THE legacy of Ipswich Art School is being explored by bringing past tutors’ and students’ work together for the first time.
Headlining the new exhibition of painting, drawing and sculpture from influential students and teachers is Maggi Hambling OBE, CBE – whose controversial Aldeburgh beach sculpture The Scallop made headlines of its own this week when it was vandalised for the 12th time in seven years.
Among the art work on show will be the Sudbury born artist’s heron model for the public sculpture in Brixton.
“My time at Ipswich Art School was crucial; the various disciplines of painting, drawing, sculpture and printmaking were strongly instilled in me. Each one continues to play its part in my work,” says Hambling, a student from 1962-64.
She stands silently, puffing contemplatively on a cigarette as she gazes towards the glass ceiling of the atrium inside the gallery. The object of her attention is Aldeburgh engineer Dennis Pegg, who is standing at the top of a ladder making the final adjustments to the fixings of her Brixton Heron.
The large stainless steel sculpture, which is also a weather vane, is the centrepiece of her contribution to the new exhibition celebrating the seminal role Ipswich Art School has played not only in the development of East Anglian art but in contemporary art on a national scale.
She’s quick to point out this is also an exhibition about the present and the future as well. Two galleries are being turned over to both the Suffolk New College and the UCS to show work by students and the current teaching staff.
“We won’t know what they are going to come up until they arrive here, so it’s very exciting. There’s a sense of continuity. It’s so important that this space isn’t regarded as a museum,” she says.
Satisfied her Brixton Heron has been installed correctly, Mr Pegg is recalled down the ladder and he packs away his engineering tools as she conducts me round the atrium gallery, which welcomes visitors to the venue.
Hambling points out the heron on display is not the full-sized heron, although it is still larger than most weather vanes.
This is only a working maquette created by the Peggs to ensure the full-sized version, which currently sits above the centre of Brixton on top of the imposing Prince and Dex building which dominates the whole area, would actually work.
The heron, she adds, provides a firm link between her contemporary work and her past.

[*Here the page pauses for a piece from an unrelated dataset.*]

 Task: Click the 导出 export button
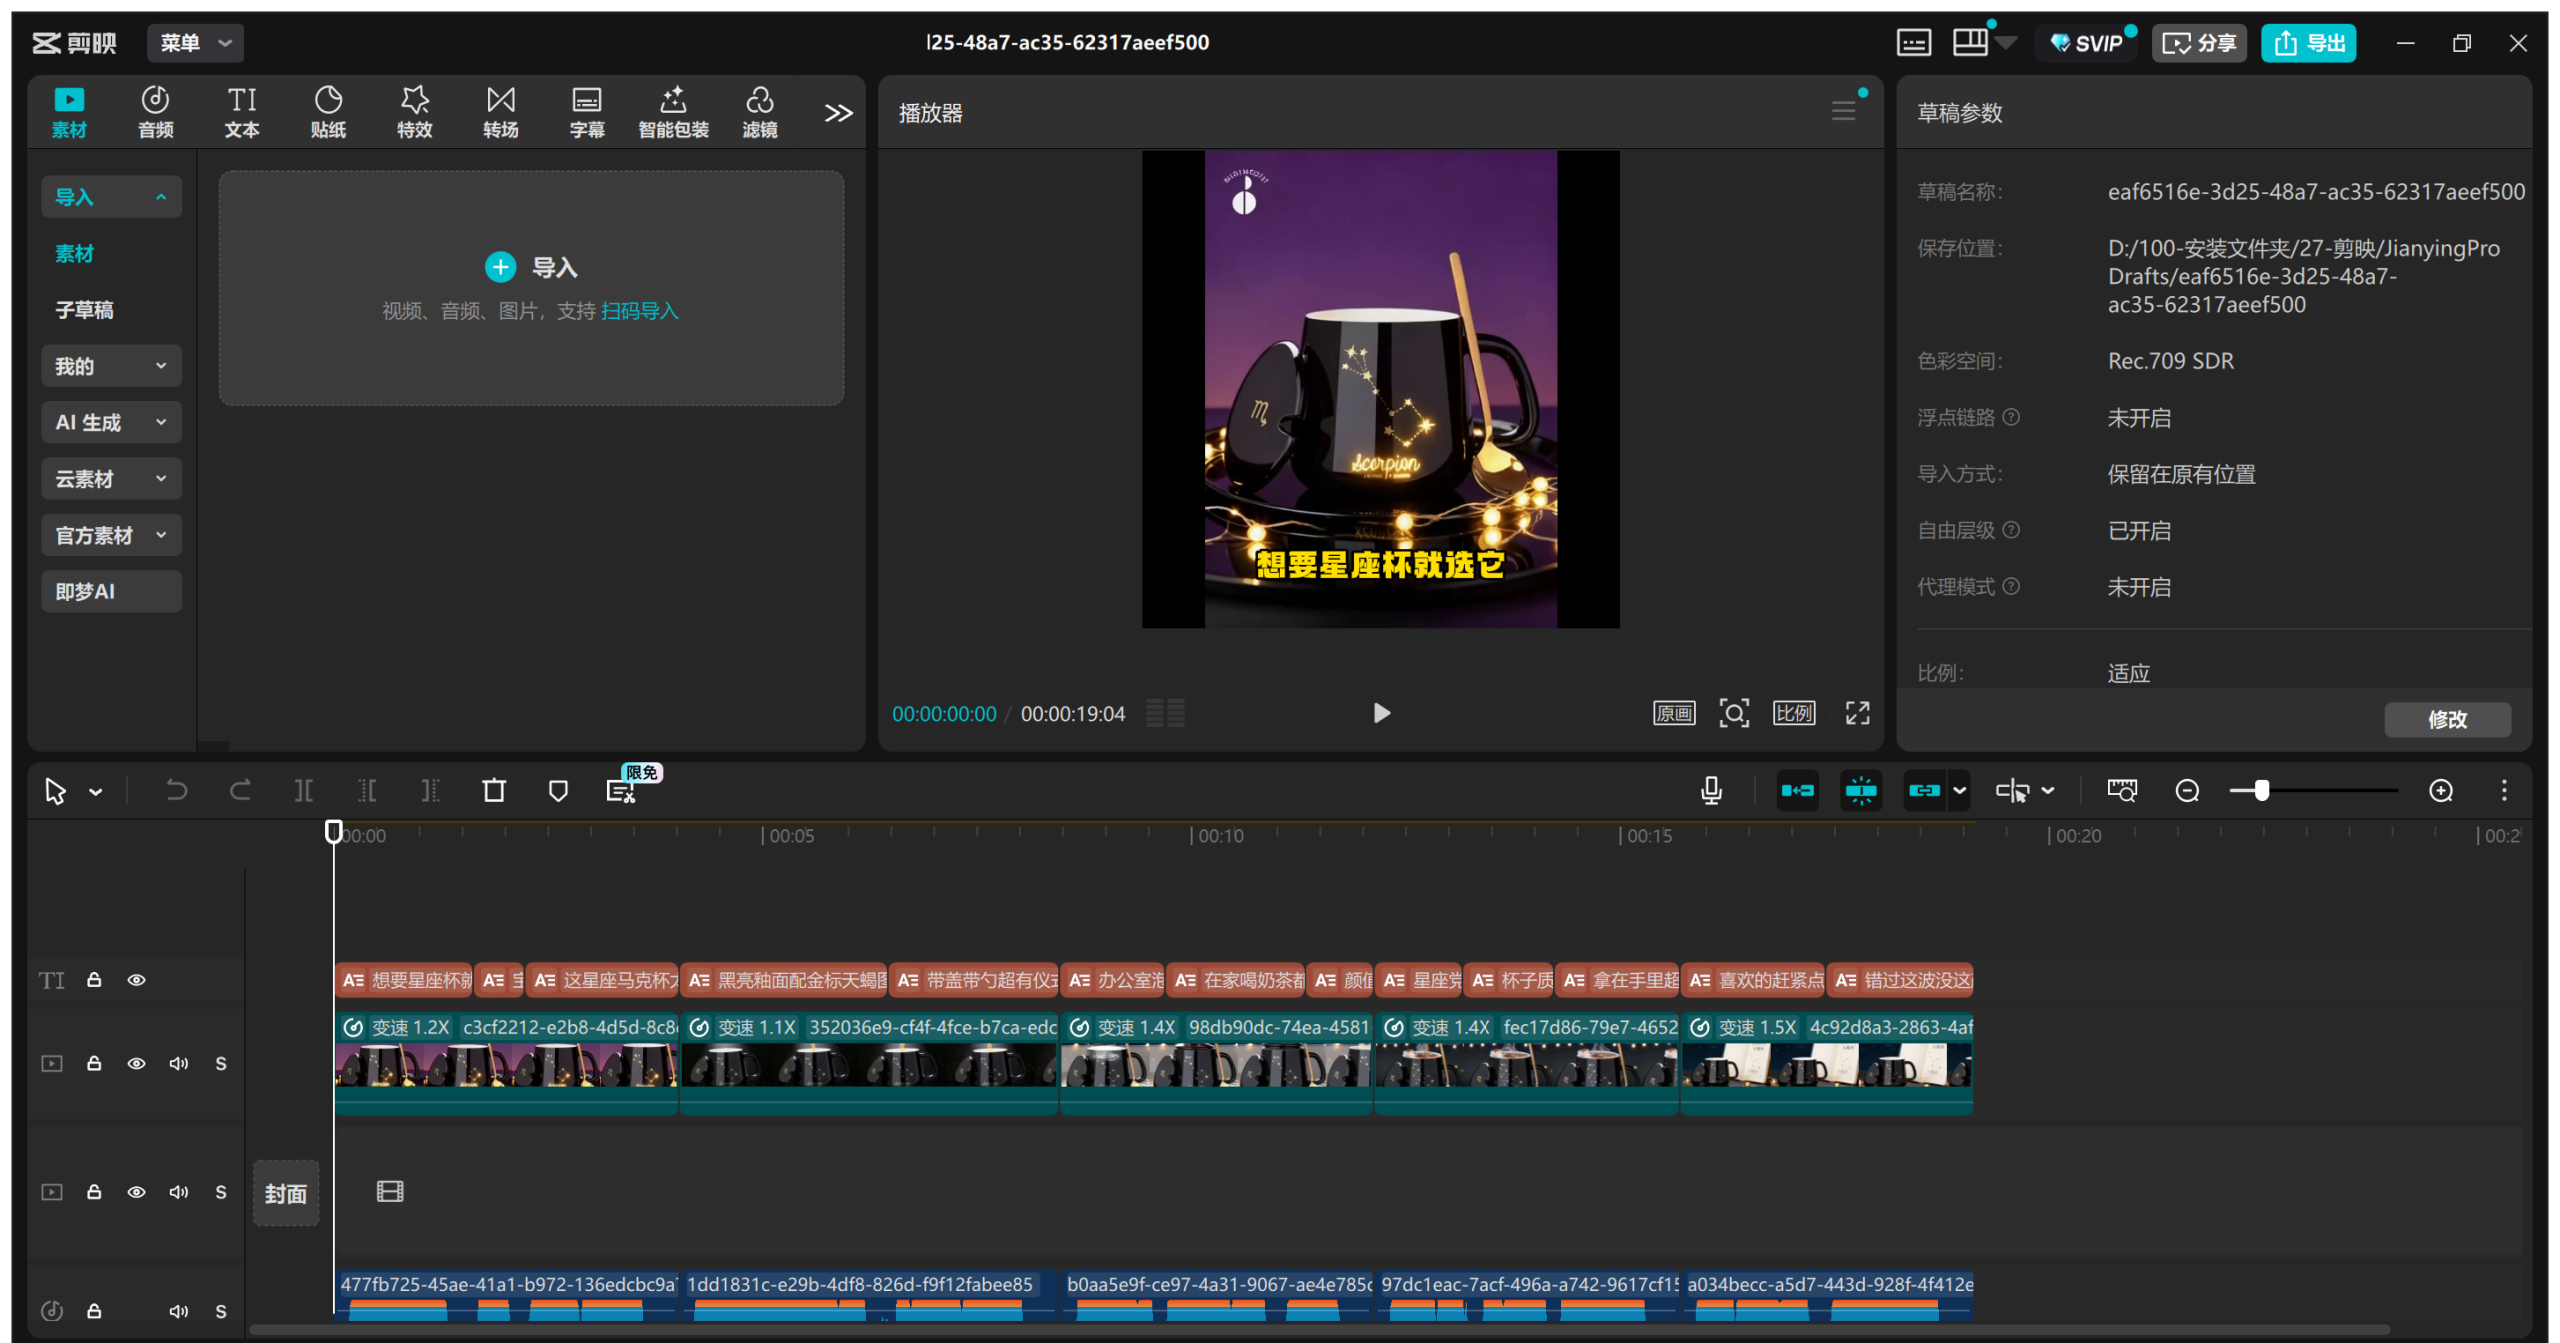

The image of the heron used as the template for the sculpture was taken from a print which Maggi had produced in 1993.
This echoed her famous print of the rhino in Ipswich Museum, which she produced while at Ipswich Art School.

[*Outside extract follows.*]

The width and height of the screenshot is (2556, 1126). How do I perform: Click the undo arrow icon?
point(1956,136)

“As we go round the room, we go on a tour of work through the years,” Hambling says.
“We start with prints I made here at the Ipswich Art School, there’s a nude, a print of life at Ipswich station, the rhino, a figure from a still life class; then we move on to the print of the heron before we come to my latest large bronze wave. The largest of my small bronzes,” she laughs.
This is followed by two new sea paintings and two recently completed cormorant paintings.
One of her favourite pieces in the exhibition is a bronze of tutor Bernard Reynolds’s head, cocked in that very bird-like way that Maggi remembers looking up at the heron dominating the atrium ceiling.
Her exhibition acts as the welcoming hall to a vast exhibition which celebrates the creativity which was nurtured and tutored at Ipswich Art School.
Ipswich Art School opened on January 10, 1859, at the Assembly Rooms in the town’s Northgate Street. As it attracted more students, more space was needed and the school later moved to the High Street when the new museum was built in 1881; linking the Schools of Science and Art.
In 1934 construction began on the building with its distinctive glass-roofed, octagonal gallery. It was conceived as a place to inspire, transform and educate.
Work by Colin Moss, born in Ipswich in 1914 and who became a senior lecturer at Ipswich Art School in 1947, will be on show. Although now established as a leading East Anglian artist, he was controversial when he first started.
Tom Phillips’s portrait of ex-student Brian Eno will be on display along with that by Norwich born Bernard Reynolds, who moved to Ipswich Art School and was the lecturer of sculpture from 1948 to 1980.
“The Class Of… is a look at the legacy of the Ipswich Art School, founded in 1859 and which went on untill 1997 at the High Street building. During that time many influential people went through its doors - Maggi Hambling, Brian Eno, Tom Phillips, Colin Moss, Lawrence Self and Eduardo Paolozzi to name a few,” says Emma Roodhouse, curator of art at Colchester and Ipswich Museums.
“The exhibition begins to tell the story of those who were connected to the school through the Ipswich art collection and a number of loans.”
The work by tutors and students from Suffolk New College and University Campus Suffolk will be rotated during the exhibition so visitors can see how The Class of... is ever-changing.
The Class of... at Ipswich Art School runs from tomorrow to June 12 at the Ipswich Art School Gallery. For the first time, the UCS Waterfront Gallery and Colchester and Ipswich Museums will join up to show an even bigger Class Of... at the Waterfront where there’ll be a selection of past students work and current tutors on show. It will run from tomorrow to February 27, then from March 10 to April 2.